Soup’s on – and making it is a snap

On a recent freezing day in Des Moines, the DMU wellness teaching kitchen was the right place to be: Four kettles of soup, homemade bread and a green salad awaited a noon-hour group who were there for a lunch-and-learn on cooking the tasty meal at home. At the helm was David Spreadbury, Ph.D., professor emeritus and former chair of biochemistry and nutrition.

“It’s brass monkey weather out there. Having a hot pot of soup is really nice,” he said.

David Spreadbury and Joy Schiller

Dr. Spreadbury is more than an enthusiastic cook. He was instrumental in the evolution of DMU’s wellness program from its infancy to its current status as the nation’s first and only university or college to earn platinum status, the highest recognition granted by the Wellness Councils of America. He was influential in recruiting the University’s first and still-director of the wellness program, Joy Schiller, M.S., CHES; the two natural allies successfully campaigned for the wellness center to include the teaching kitchen.

“Students were saying to me, ‘We understand nutrition, but what are we supposed to eat?'” he recalled. That led to the creation of a healthy nutrition and cooking elective for DMU’s osteopathic medical students, likely one of the first such courses among medical schools, that Dr. Spreadbury taught with the wellness staff and other faculty for many years. His mantra then and now is the advice of Michael Pollan, author of In Defense of Food: an Eater’s Manifesto and other books, to “eat food. Not too much. Mostly plants.” Dr. Spreadbury’s goal is helping people understand that cooking doesn’t have to be complicated or costly, that experimentation is perfectly fine and that nutritional meals can be delicious.

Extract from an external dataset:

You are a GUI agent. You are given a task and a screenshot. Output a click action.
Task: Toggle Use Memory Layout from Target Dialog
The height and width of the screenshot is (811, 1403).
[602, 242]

Dr. Spreadbury demonstrates that food can be nutritional, affordable and delicious.

That was the case in the soup session. He outlined the basic ingredients – onion, potato, canola oil, garlic if you like it and – for that perfect touch of savory umami magic – vegetable stock or miso. He encouraged session attendees to then get creative, adding additional vegetables, beans or whole-grain pasta.

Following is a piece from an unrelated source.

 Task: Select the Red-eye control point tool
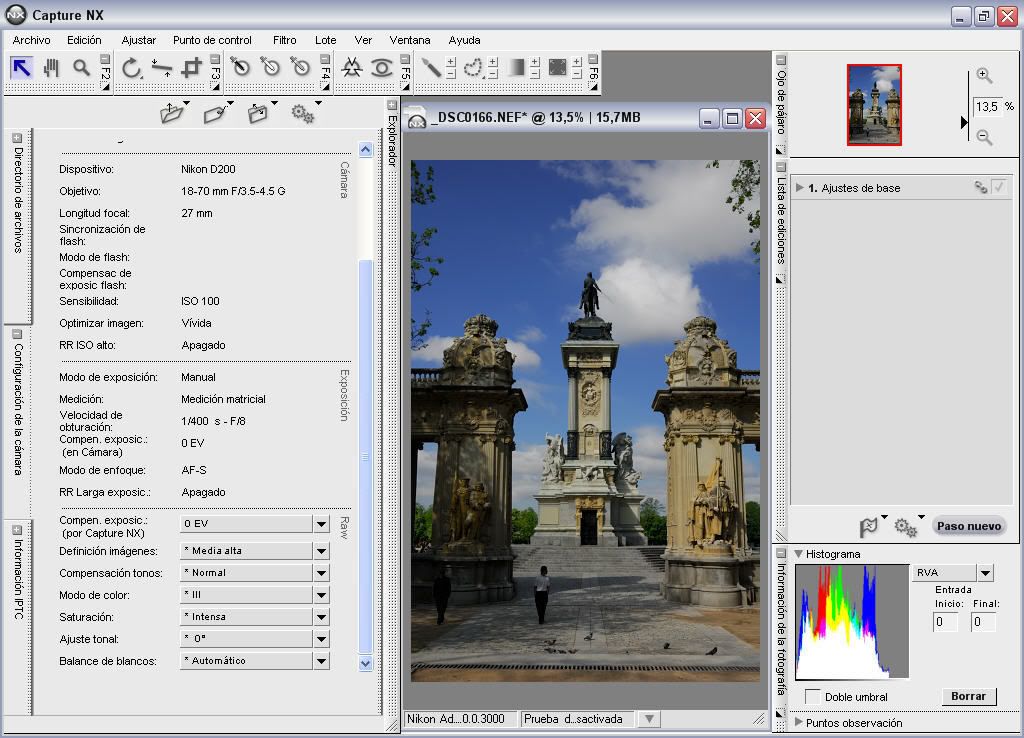382,68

“If you’re not a cook, soup is a good place to start,” he said. “Tell yourself, ‘I’m in charge! I can do anything I like.'”

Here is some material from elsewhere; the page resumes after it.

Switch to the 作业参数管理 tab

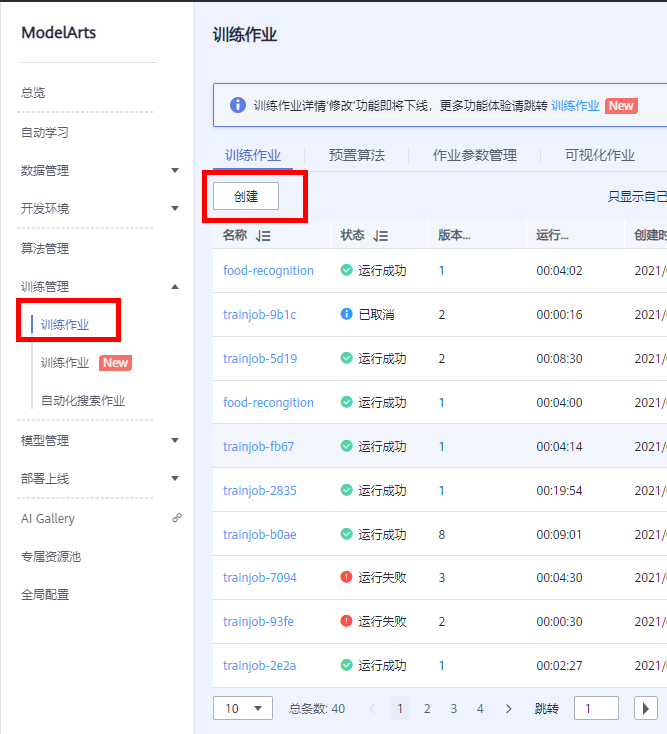coord(474,155)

There was a lot to like during that lunch-and-learn. Participants enjoyed fresh-from-the-oven bread made with New York Times columnist Mark Bittman’s no-knead recipe. A delicious dressing of olive oil, balsamic vinegar, crushed garlic and pepper graced the salad.

“When you make this, the aroma coming out of the bowl will knock your socks off,” Dr. Spreadbury said. “You could eat grass with this dressing.”